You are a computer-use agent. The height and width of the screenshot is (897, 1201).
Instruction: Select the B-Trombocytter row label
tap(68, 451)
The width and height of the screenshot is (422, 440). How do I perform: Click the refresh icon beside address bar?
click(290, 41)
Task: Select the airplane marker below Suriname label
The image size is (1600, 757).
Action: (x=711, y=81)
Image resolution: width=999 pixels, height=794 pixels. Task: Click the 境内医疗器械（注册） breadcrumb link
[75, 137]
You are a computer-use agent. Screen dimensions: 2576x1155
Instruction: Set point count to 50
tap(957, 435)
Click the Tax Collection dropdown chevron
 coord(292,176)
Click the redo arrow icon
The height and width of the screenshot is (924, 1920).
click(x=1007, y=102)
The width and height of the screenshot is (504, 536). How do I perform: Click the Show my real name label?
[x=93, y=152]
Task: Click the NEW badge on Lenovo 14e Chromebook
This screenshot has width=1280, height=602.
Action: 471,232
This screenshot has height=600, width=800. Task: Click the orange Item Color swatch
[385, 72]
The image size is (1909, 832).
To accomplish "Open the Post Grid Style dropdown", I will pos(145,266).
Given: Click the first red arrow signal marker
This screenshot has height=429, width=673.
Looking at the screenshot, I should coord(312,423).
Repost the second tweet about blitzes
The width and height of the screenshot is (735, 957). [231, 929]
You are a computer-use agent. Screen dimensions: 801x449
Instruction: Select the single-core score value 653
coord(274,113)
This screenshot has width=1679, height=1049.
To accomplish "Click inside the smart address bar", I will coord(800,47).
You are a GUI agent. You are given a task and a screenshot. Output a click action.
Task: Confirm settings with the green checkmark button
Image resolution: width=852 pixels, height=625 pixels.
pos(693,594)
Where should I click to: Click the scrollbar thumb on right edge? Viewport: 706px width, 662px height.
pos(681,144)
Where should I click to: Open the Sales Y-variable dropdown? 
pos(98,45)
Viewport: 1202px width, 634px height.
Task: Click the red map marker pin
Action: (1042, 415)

WHAT THE TASK REQUIRES ->
List every line of the material that contains the string "coord", treating uppercase and lowercase letters as distinct.

RESULT ->
 coord(292,176)
Looking at the screenshot, I should coord(312,423).
coord(274,113)
To accomplish "Click inside the smart address bar", I will coord(800,47).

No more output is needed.